I remember how he sheltered me once, in a way no one had, and I am so tired—tired of running, of always calculating exits.

"Don't," he says against my mouth, breath hot. "Don’t pull away from me."

"I have to—" I manage, but he silences me with a harder kiss.

We move as if the car is a sanctuary and a battlefield both. His fingers find the line of my back beneath my shirt and the feel of him there makes a deep part of me unclench. This isn't just desire; it's a claiming, a refusal to let the past determine us.

When we pause, it's for air, for a ragged second with our foreheads pressed together. "Tell me everything," he says.

I want to. I want to unload all the dirty, jagged edges of what Marco did to me. But the truth feels too heavy to set down all at once. I catch my breath and say a fraction—enough that his eyes darken, enough that he grips my wrist so firmly it aches.

He reaches for my phone. "If he texts again—let me see it."

"No," I say, the instinct still there. "I won't drag you in."

"You already are," he snaps, and then softer: "Don't try to push me away."

I bury my face against his chest and choose honesty in the small, broken pieces I can manage.

"He took pictures the first time. Sent them to people who mattered.

He called me a loose end. He said terms. He—" The car rocks with the sound of a distant engine.

I stop. I am fragile in the way survivors get.

Dante's hand rubs slow circles on my back.

I can feel his heartbeat steady under my ear.

He holds me like a man who means to keep me. "You won't be a loose end," he says. "Not on my watch."

I want to believe that. I try to believe it. But belief feels silly and dangerous when the man I love could be dragged into a war because of me.

My phone lights up on the seat between us. The name that pops up is a knife: Marco. I don't look. Dante does.
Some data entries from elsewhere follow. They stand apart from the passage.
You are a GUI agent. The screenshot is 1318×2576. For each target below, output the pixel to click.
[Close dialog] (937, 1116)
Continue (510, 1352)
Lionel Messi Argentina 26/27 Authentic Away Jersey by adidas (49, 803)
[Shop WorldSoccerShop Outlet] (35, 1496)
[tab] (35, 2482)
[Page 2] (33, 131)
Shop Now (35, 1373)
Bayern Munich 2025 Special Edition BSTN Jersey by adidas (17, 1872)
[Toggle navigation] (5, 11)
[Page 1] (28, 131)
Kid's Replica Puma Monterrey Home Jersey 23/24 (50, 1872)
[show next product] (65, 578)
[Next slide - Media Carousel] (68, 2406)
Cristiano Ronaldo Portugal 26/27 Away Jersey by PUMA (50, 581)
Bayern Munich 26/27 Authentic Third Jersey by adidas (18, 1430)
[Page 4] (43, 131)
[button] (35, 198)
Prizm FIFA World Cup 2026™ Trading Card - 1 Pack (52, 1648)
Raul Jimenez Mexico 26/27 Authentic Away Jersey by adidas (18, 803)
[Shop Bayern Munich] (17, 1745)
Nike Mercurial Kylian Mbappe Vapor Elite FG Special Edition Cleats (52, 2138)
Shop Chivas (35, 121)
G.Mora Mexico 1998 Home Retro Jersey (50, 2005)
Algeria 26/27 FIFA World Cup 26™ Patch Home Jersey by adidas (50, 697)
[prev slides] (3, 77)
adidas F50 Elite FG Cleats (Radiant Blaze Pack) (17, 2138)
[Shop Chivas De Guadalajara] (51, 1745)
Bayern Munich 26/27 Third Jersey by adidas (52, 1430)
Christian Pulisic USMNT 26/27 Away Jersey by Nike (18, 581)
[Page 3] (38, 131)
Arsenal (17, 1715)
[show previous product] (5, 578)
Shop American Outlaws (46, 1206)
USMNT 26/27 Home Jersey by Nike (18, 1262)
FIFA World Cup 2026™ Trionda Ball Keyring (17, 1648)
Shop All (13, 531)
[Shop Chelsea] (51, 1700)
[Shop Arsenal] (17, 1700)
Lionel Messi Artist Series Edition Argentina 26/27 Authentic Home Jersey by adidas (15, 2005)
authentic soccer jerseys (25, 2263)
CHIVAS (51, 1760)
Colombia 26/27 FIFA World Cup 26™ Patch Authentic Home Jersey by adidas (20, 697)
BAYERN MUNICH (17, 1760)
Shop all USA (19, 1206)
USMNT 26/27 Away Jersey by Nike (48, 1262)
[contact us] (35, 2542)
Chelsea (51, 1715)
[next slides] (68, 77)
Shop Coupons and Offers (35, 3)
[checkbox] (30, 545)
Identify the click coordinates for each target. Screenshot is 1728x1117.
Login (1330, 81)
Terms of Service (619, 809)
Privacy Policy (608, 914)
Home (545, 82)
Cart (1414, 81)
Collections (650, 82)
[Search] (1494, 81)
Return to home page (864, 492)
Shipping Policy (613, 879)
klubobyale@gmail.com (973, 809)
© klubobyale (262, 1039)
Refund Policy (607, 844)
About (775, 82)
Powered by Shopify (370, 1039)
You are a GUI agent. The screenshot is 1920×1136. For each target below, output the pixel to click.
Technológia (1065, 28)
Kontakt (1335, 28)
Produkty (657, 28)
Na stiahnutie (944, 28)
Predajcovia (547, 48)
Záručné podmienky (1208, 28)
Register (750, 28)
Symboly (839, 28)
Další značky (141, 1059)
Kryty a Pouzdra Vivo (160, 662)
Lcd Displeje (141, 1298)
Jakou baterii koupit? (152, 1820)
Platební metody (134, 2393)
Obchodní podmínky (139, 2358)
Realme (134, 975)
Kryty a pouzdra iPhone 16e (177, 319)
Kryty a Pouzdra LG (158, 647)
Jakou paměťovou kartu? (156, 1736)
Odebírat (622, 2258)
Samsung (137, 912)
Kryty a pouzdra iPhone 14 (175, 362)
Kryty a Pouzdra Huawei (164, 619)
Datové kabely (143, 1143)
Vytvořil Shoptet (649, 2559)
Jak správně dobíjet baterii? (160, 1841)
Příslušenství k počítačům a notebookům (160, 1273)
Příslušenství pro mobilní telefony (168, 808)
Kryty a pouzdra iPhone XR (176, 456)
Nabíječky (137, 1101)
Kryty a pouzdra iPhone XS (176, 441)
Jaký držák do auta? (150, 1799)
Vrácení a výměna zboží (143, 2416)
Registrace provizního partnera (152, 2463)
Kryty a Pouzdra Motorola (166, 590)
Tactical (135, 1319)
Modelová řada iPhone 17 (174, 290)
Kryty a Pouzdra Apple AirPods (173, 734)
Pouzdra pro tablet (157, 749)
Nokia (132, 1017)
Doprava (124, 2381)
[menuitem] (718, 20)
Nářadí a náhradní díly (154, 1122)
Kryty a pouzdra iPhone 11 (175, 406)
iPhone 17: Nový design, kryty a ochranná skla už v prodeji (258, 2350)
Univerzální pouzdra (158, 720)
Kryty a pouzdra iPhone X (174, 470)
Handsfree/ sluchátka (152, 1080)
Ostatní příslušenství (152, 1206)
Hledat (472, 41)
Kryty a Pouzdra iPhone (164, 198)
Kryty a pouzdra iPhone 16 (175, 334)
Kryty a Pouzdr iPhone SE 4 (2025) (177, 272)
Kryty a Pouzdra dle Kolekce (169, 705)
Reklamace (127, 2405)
His jaw tightens, and the message preview shows like a clean cut.

"You remember the terms," it reads.

And that's when the world narrows, and I realize the only choices I have are bad and worse. I look at Dante and the panic that I have been hiding for days turns into a hot, ashamed thing at the back of my throat.

"I cannot tell you what I'll do," I whisper. "But I can't let you?—"

He silences me with his mouth. This time it's gentler, a promise rather than an escape. But his eyes when they open are filled with a question I can't answer: will you stay, Mirella? Or will you walk away to spare me?

I touch my scar where his thumb left a crescent warm on my skin and answer with the one thing both of us know is true: my body wants him.

My phone buzzes again. The screen shows one line, new and colder than any before.

You remember the terms.

I look at Dante and can't say what I'll do next.